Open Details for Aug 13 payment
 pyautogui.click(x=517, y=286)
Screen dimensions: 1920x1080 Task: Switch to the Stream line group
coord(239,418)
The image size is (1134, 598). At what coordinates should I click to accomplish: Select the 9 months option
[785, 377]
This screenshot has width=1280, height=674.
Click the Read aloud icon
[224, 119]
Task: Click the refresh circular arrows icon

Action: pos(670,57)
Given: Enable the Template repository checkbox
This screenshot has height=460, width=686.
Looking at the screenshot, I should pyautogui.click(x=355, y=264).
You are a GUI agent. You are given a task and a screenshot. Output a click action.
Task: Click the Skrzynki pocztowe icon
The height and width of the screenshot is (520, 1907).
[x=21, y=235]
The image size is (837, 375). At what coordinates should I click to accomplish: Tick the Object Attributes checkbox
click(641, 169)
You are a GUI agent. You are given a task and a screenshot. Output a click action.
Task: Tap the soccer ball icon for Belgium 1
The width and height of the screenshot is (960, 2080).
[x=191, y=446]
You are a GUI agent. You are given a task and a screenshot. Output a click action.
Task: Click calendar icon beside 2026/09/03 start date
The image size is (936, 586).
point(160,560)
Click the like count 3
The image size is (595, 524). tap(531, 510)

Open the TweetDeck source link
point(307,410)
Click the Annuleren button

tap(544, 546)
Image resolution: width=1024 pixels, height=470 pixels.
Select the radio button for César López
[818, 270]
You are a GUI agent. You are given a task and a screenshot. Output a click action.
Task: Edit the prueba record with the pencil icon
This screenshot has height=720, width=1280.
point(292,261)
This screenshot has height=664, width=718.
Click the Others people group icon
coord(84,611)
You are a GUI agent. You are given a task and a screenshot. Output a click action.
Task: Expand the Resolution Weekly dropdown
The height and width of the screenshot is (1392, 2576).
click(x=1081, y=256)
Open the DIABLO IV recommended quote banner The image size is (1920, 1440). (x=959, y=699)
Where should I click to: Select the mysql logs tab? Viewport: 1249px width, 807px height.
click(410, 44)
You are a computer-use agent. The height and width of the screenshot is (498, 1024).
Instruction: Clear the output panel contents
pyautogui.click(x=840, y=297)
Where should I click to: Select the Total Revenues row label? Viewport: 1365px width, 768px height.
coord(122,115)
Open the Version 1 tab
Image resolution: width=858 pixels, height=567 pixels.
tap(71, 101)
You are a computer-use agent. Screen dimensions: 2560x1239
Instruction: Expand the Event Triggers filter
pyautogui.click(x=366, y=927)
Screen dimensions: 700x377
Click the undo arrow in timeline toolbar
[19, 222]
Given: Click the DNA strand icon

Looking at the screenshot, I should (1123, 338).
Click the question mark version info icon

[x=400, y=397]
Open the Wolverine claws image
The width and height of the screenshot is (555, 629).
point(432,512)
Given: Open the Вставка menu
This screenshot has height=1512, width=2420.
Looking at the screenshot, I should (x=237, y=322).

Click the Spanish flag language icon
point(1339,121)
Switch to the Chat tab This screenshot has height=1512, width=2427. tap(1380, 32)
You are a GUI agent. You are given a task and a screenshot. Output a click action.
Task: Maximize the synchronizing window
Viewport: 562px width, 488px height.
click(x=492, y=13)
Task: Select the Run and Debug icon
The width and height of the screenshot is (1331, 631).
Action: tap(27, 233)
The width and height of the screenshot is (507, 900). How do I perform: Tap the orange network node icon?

-.-.-

What you have to do » Set out every line of the records above as a numbered list, leaving out the blank lines.

Worked answer »
1. Open Details for Aug 13 payment
2.  pyautogui.click(x=517, y=286)
3. Screen dimensions: 1920x1080 Task: Switch to the Stream line group
4. coord(239,418)
5. The image size is (1134, 598). At what coordinates should I click to accomplish: Select the 9 months option
6. [785, 377]
7. This screenshot has width=1280, height=674.
8. Click the Read aloud icon
9. [224, 119]
10. Task: Click the refresh circular arrows icon
11. Action: pos(670,57)
12. Given: Enable the Template repository checkbox
13. This screenshot has height=460, width=686.
14. Looking at the screenshot, I should pyautogui.click(x=355, y=264).
15. You are a GUI agent. You are given a task and a screenshot. Output a click action.
16. Task: Click the Skrzynki pocztowe icon
17. The height and width of the screenshot is (520, 1907).
18. [x=21, y=235]
19. The image size is (837, 375). At what coordinates should I click to accomplish: Tick the Object Attributes checkbox
20. click(641, 169)
21. You are a GUI agent. You are given a task and a screenshot. Output a click action.
22. Task: Tap the soccer ball icon for Belgium 1
23. The width and height of the screenshot is (960, 2080).
24. [x=191, y=446]
25. You are a GUI agent. You are given a task and a screenshot. Output a click action.
26. Task: Click calendar icon beside 2026/09/03 start date
27. The image size is (936, 586).
28. point(160,560)
29. Click the like count 3
30. The image size is (595, 524). tap(531, 510)
31. Open the TweetDeck source link
32. point(307,410)
33. Click the Annuleren button
34. tap(544, 546)
35. Image resolution: width=1024 pixels, height=470 pixels.
36. Select the radio button for César López
37. [818, 270]
38. You are a GUI agent. You are given a task and a screenshot. Output a click action.
39. Task: Edit the prueba record with the pencil icon
40. This screenshot has height=720, width=1280.
41. point(292,261)
42. This screenshot has height=664, width=718.
43. Click the Others people group icon
44. coord(84,611)
45. You are a GUI agent. You are given a task and a screenshot. Output a click action.
46. Task: Expand the Resolution Weekly dropdown
47. The height and width of the screenshot is (1392, 2576).
48. click(x=1081, y=256)
49. Open the DIABLO IV recommended quote banner The image size is (1920, 1440). (x=959, y=699)
50. Where should I click to: Select the mysql logs tab? Viewport: 1249px width, 807px height.
51. click(410, 44)
52. You are a computer-use agent. The height and width of the screenshot is (498, 1024).
53. Instruction: Clear the output panel contents
54. pyautogui.click(x=840, y=297)
55. Where should I click to: Select the Total Revenues row label? Viewport: 1365px width, 768px height.
56. coord(122,115)
57. Open the Version 1 tab
58. Image resolution: width=858 pixels, height=567 pixels.
59. tap(71, 101)
60. You are a computer-use agent. Screen dimensions: 2560x1239
61. Instruction: Expand the Event Triggers filter
62. pyautogui.click(x=366, y=927)
63. Screen dimensions: 700x377
64. Click the undo arrow in timeline toolbar
65. [19, 222]
66. Given: Click the DNA strand icon
67. Looking at the screenshot, I should (1123, 338).
68. Click the question mark version info icon
69. [x=400, y=397]
70. Open the Wolverine claws image
71. The width and height of the screenshot is (555, 629).
72. point(432,512)
73. Given: Open the Вставка menu
74. This screenshot has height=1512, width=2420.
75. Looking at the screenshot, I should (x=237, y=322).
76. Click the Spanish flag language icon
77. point(1339,121)
78. Switch to the Chat tab This screenshot has height=1512, width=2427. tap(1380, 32)
79. You are a GUI agent. You are given a task and a screenshot. Output a click action.
80. Task: Maximize the synchronizing window
81. Viewport: 562px width, 488px height.
82. click(x=492, y=13)
83. Task: Select the Run and Debug icon
84. The width and height of the screenshot is (1331, 631).
85. Action: tap(27, 233)
86. The width and height of the screenshot is (507, 900). How do I perform: Tap the orange network node icon?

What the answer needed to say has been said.